Monday, November 15, 1999 Published at 16:39 GMT
World: South Asia
Brain fever kills 100 children in India
Health officials in the southern Indian state of Andhra Pradesh say at least 100 children have died after an outbreak of Japanese encephalitis, or brain fever, over the past three weeks.
Another 500 children have been admitted to hospitals around the state.
The outbreak has been detected in 10 out of 23 districts, and five deaths have been reported from the state capital Hyderabad.
State officials said they were trying to contain the spread of the disease, which is transmitted by mosquitoes.
"As many as 119 medical teams and 230 para-medical teams are working in the field. The situation is being monitored in all the 337 affected villages," Andhra Pradesh director of health, KSV Prasada Rao told Reuters news agency.
Ban on pig rearing
The chief minister, Chandrababu Naidu, reviewed the outbreak of the disease with officials at a special meeting.
Some 1 million people are said to be dependent on pig farming in the state.
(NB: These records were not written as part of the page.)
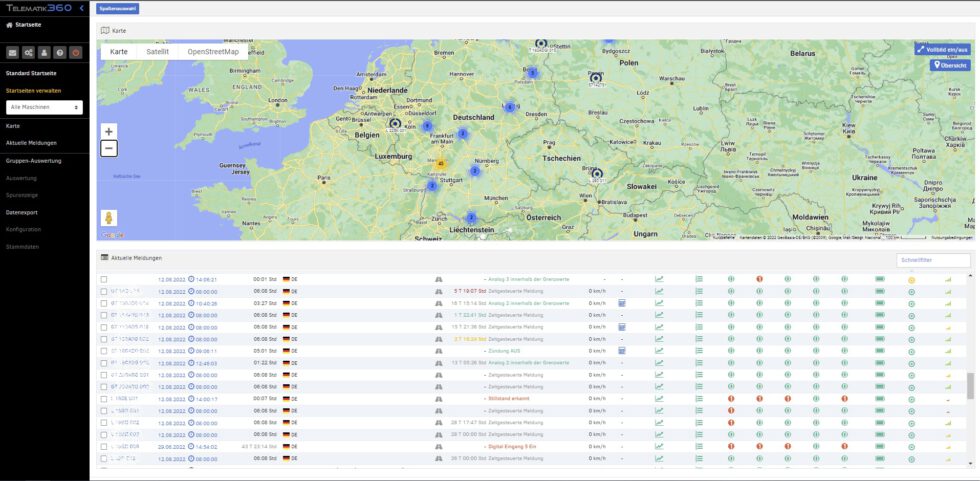This screenshot has height=481, width=980.
Task: Open the envelope messages icon in sidebar
Action: 13,52

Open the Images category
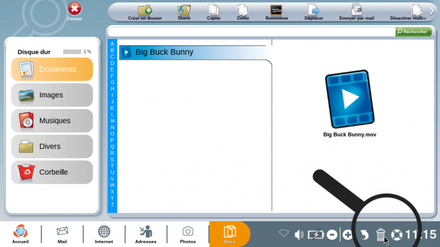pyautogui.click(x=52, y=95)
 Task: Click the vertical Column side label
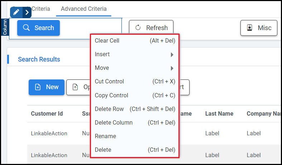(5, 27)
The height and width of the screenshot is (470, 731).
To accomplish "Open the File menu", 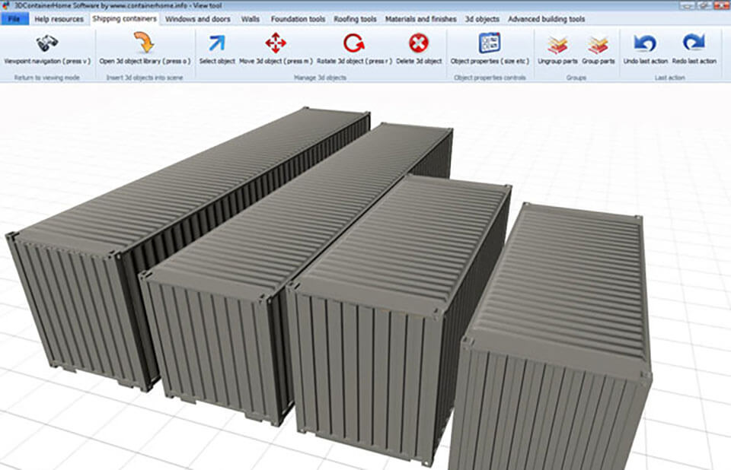I will click(14, 19).
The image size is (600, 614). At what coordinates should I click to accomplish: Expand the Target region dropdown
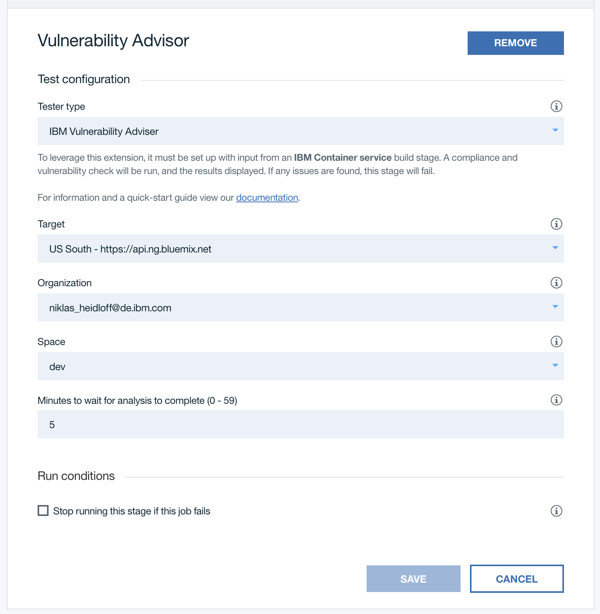[300, 249]
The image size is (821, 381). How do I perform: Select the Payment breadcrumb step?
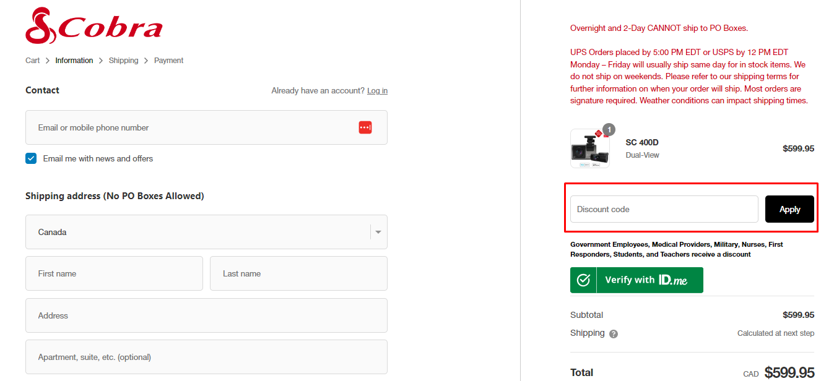point(168,61)
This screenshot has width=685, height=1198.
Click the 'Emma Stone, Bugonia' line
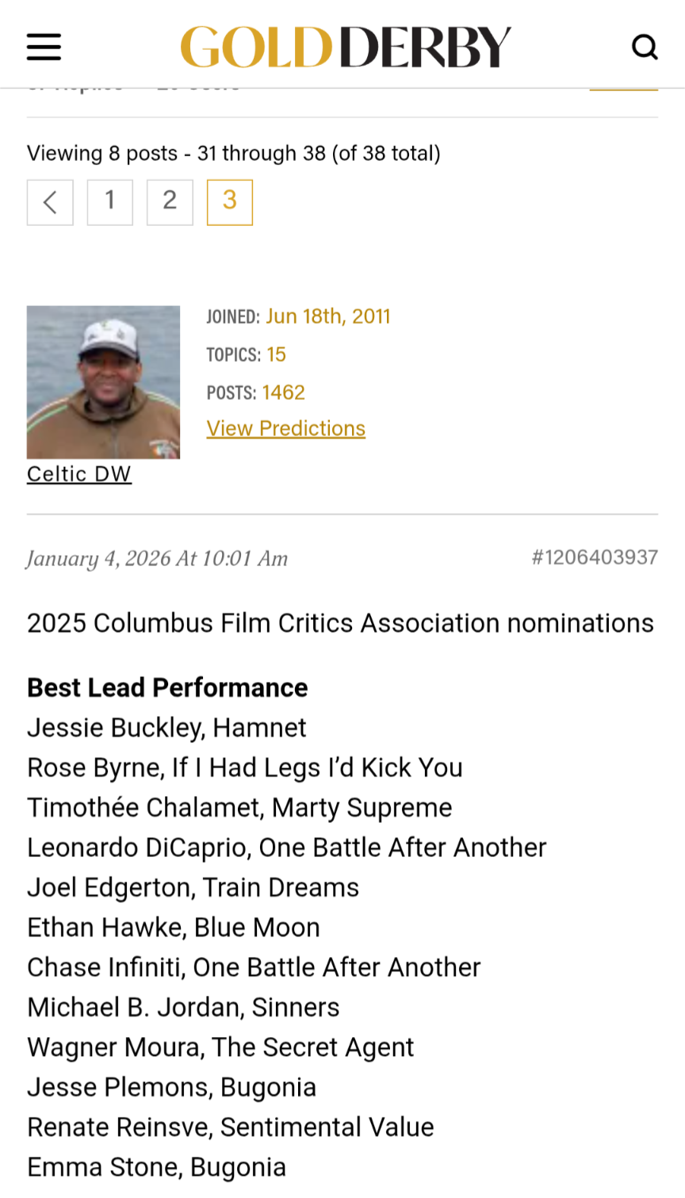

Administrators have now been asked to find them an alternative source of livelihood.
A BBC correspondent in the state, Omar Farooq, says the deaths have created a scare among residents of Hyderabad.
Health teams sprayed insecticide in the affected areas and distributed vaccines.
A publicity campaign has also been launched and parents are being asked to report any symptoms of the disease as soon as possible.
Health officials say the earlier it is detected, the easier it is to cure someone of encephalitis.
Health minister S Aruna said the situation was under control.
"We are taking effective steps to curb the incidence of brain fever," she said.
The worst hit areas are Kurnool, Anantapur and Prakasam.
Andhra Pradesh registered 984 cases of Japanese encephalitis in 1997, including 247 deaths, and 524 cases in 1998 with 201 deaths.